Laverne Cox l'explique très bien dans son billet :
"Il y a beaucoup de personnes trans qui, à cause de la génétique ou par manque de moyens matériels, n'incarneront jamais ces standards de beauté. Et plus important encore, beaucoup de personnes trans ne souhaitent pas les incarner. Il est important de noter que ces standards dépendent aussi des origines ethniques, de la classe sociale ou de la présence ou non d'une forme de handicap, entre autres facteurs. J'ai toujours eu conscience de ne pas pouvoir représenter tous les individus trans. Il ne suffit pas d'une, deux ou trois personnes trans pour représenter tout le monde. C'est pour cela que nous avons besoin de plus de diversité dans les médias, de plusieurs personnalités trans qui puissent transmettre différentes histoires et représenter réellement notre belle diversité."

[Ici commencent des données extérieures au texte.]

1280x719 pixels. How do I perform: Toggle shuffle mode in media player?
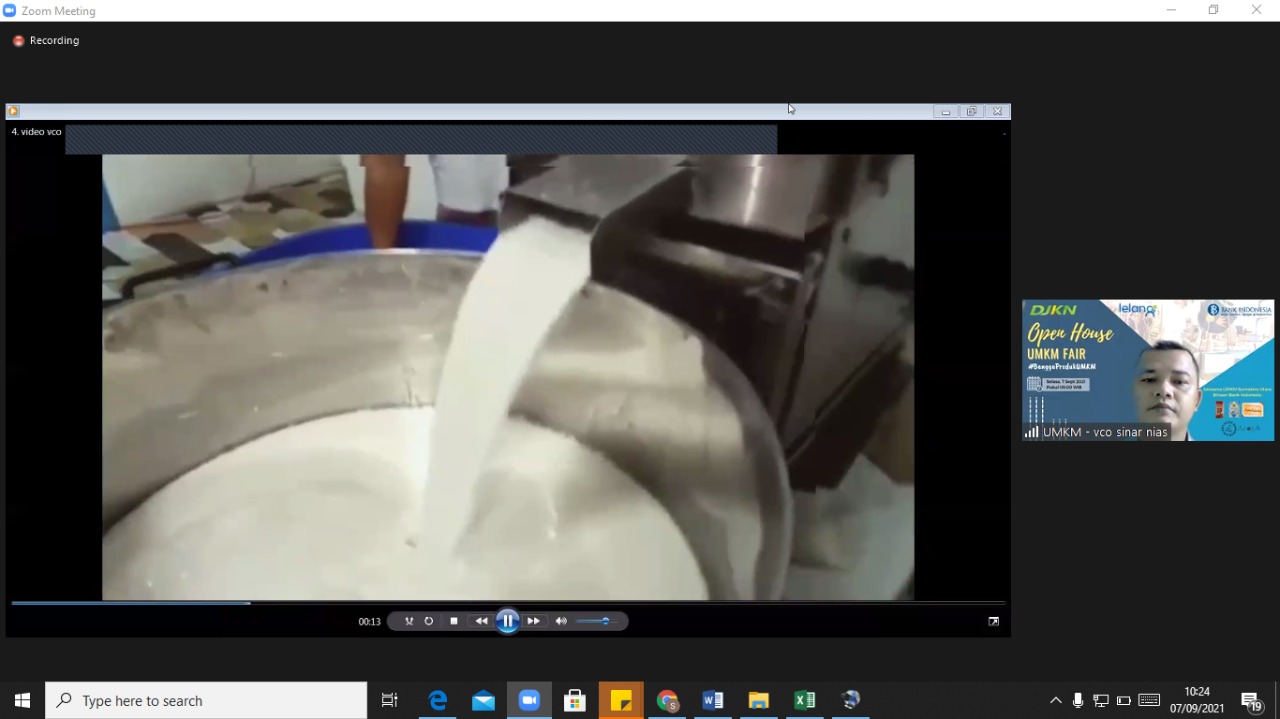[x=409, y=621]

Le facteur de classe sociale et de reconnaissance est également très important. Laverne Cox et Caitlyn Jenner représentent une minorité au sein de la communauté trans, parce qu'elles bénéficient de privilèges que les trans "civils" ne possèdent pas (encore). Sans que ça en devienne une épreuve facile et anodine, Caitlyn Jenner a bénéficié de sa situation financière, de sa notoriété, du soutien de sa famille, puis des médias, pour faciliter et accélérer sa transition.

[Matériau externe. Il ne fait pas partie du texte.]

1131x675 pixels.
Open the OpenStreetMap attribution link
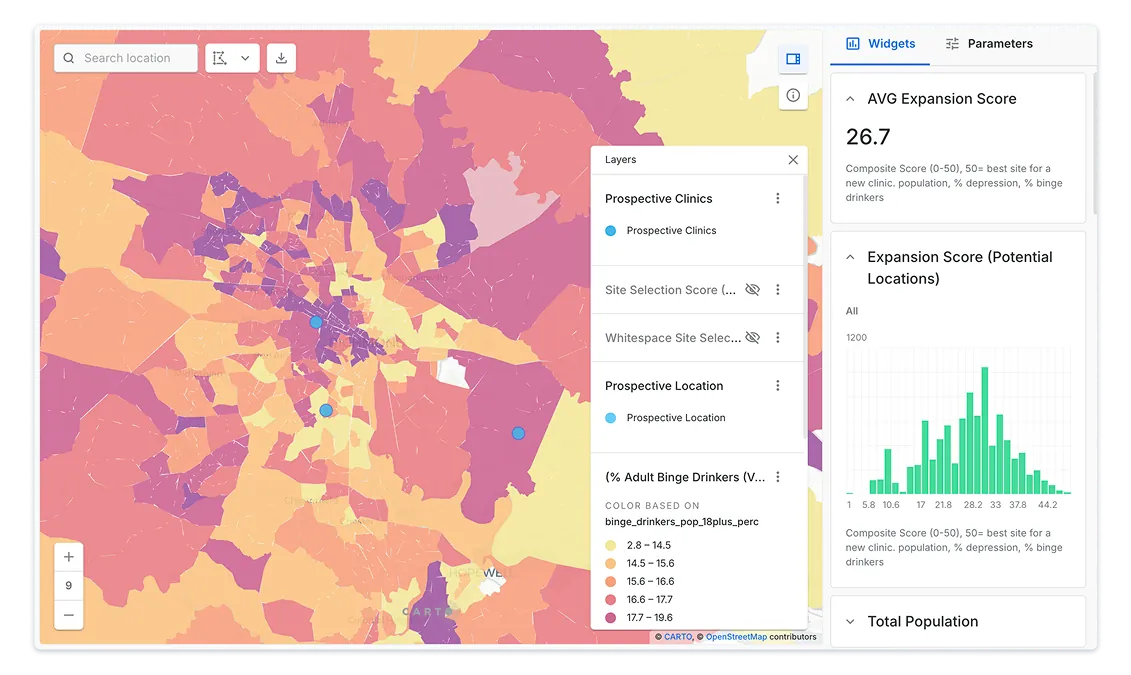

Pour un(e) jeune trans sans ressources qui ne reçoit pas le soutien de sa famille et qui n'a pas les moyens d'entamer un traitement aux hormones ou d'envisager une réassignation sexuelle, c'est une autre histoire. Voir plus de personnalités trans dans les médias va très certainement aider à faire avancer les mentalités et faciliter la vie des futures générations de transexuel(les), mais pour l'instant il y a encore énormément de travail à fournir - aux États-Unis, 46% des hommes trans et 42% des femmes trans ont déjà fait une tentative de suicide.
Ce sont les moins privilégiés que Laverne a envie de soutenir, d'aider, et d'entendre.
"Ce sont eux que nous devons aider, pour qu'ils puissent goûter à tous ces privilèges : soins, logements, éducation, emplois, sécurité. Nous devons faire entendre les voix de ceux qui sont le plus en danger - les trans de couleur pauvres issus de la classe ouvrière, selon les statistiques. J'espère depuis des années voir l'amour que j'ai reçu du public se répercuter sur les vies de tous les trans. Les trans de toutes origines, orientations et expressions sexuelles, capacités, classes sociales, et de tout statut."
Le combat n'est pas fini, conclue-t-elle.
Concernant la représentation des personnes trans à travers des normes cisgenres, l'actrice n'est pas la seule à s'en inquiéter. Pour poursuivre le mouvement lancé par Vanity Fair et sa couverture, des internautes trans ont décidé qu'ils avaient eux aussi droit à leur couverture et ont apposé le logo Vanity Fair sur des photos d'eux pour s'offrir un peu de représentation - à défaut d'obtenir la même notoriété que Caitlyn Jenner.
À travers le hashtag #MyVanityFairCover, la communauté trans de la plateforme de blogs Tumblr s'est mise en avant pour montrer à quoi ressemblent les jeunes trans d'aujourd'hui, ceux qui n'ont pas les mêmes moyens ou les mêmes aspirations que des femmes comme Caitlyn Jenner ou Laverne Cox.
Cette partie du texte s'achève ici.